• Ben Szalinski
    DEC 19, 2023


    Limits off in 20th Senate Democratic primary as Toro, Guzman distancing themselves in fundraising race  

    From left to right: Geary Yonker, Dr. Dave Nayak, Graciela Guzman, and Sen. Natalie Toro (D-Chicago).  

    A crowded Democratic primary in the 20th Senate District is emerging with Sen. Natalie Toro (D-Chicago) and opponent Graciela Guzman distancing themselves from their opponents in the fundraising race with the help of big financial backers.   

    But new self-funding efforts by Dr. Dave Nayak lifted contribution limits in the race on Monday, setting the stage for an even more expensive race.  

    Toro and Guzman have long been the top two competitors in the district that stretches from Central Avenue to Ashland Avenue and Armitage Avenue to Argyle Street. Toro is a former Chicago Public Schools (CPS) teacher while Guzman currently works as an organizer for the Chicago Teachers Union (CTU). The race also features Nayak, a local doctor and business owner, and Geary Yonker, a former account manager at WBEZ. 

    The race has been hotly contested between Toro and Guzman since Toro was appointed to the seat in July despite a strong progressive backing for Guzman. Since then, supporters of each woman have boosted their campaign accounts as Toro attempts to defend her seat while Guzman seeks retribution for what many viewed as a snubbed appointment. Both candidates have easily distanced themselves from their competitors.   

    Toro has virtually no legislative record to run on aside from a handful of mostly non-controversial votes during veto sessions. Despite only serving half a year in office, she still holds the incumbency financial advantage with the backing of the Senate Democrats and caucus leader President Don Harmon (D-Oak Park).   

    Toro closed September reporting $72,668 in her campaign account. Since then, she has raised $414,505 in reportable contributions of $1,000 or more.   

    Most of her fundraising success has been boosted by the ISDF account — the campaign arm of the Senate Democratic caucus. That committee gave her a $150,000 contribution plus another $11,500 for media and photography production.   

    Harmon is also staying in her corner and used his two campaign accounts for his Senate district and State Central Committee district to donate a combined $137,000. Toro has also received healthy contributions from the Associated Fire Fighters of Illinois and Sen. Linda Holmes (D-Aurora). Subtracting Harmon and the ISDF’s support, Toro has raised about $117,000 from other sources — which itself tops Guzman.   

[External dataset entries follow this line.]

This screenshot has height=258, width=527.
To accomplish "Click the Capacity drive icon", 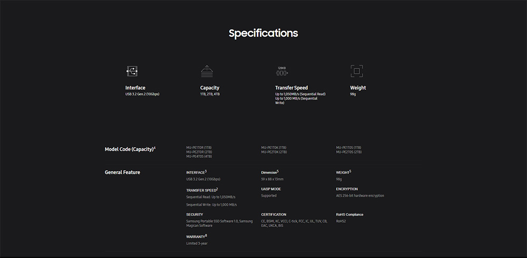I will point(207,71).
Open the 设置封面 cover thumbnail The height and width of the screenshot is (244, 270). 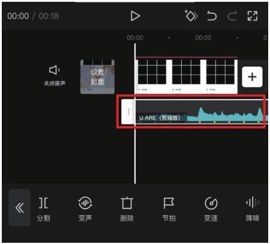(97, 77)
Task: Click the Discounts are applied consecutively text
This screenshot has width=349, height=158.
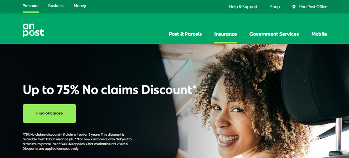Action: 50,149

    Guzman has raised $75,155 in reportable contributions since Oct. 1. Her largest backer has been her own employer, the Chicago Teachers Union. Though Toro was a member of the CTU during her own career, the union has opted to support a progressive organizer — who was hired by the union after she failed to win the Senate appointment — rather than a member of their union. Guzman has built a career in political organizing, especially for healthcare causes, and has not worked for CPS but is a 2007 graduate of the school district.   

    CTU has contributed $20,000 to Guzman’s campaign plus $16,655 for polling. Guzman has also received contributions from fellow progressives including Rep. Will Guzzardi (D-Chicago), Chicago Ald. Jessie Fuentes (26), and Ald. Rossana Rodriguez’s (33) committeeperson campaign fund.   

    Though Guzman and Toro have claimed most of the headlines and contributions, Nayak is trying to make headway and made a decision Monday that will allow the primary race to get significantly more expensive. Nayak filed a notice of self-funding on Monday that lifts contribution limits in the race. He also gave himself an additional $15,000, bringing the total of his personal loans to $114,900.   

    Illinois law limits fundraising in races when a candidate has not contributed more than $100,000 to their own campaign. But with Nayak’s contribution Monday, all fundraising limits in the race are off, which now allows Harmon and the ISDF to pour more money into Toro’s account.    

    Outside putting his own money into the race, Nayak has reported raising $13,250 this quarter.  

    Yonker has not reported any reportable contributions this quarter and had just $1,700 in his campaign account at the end of September.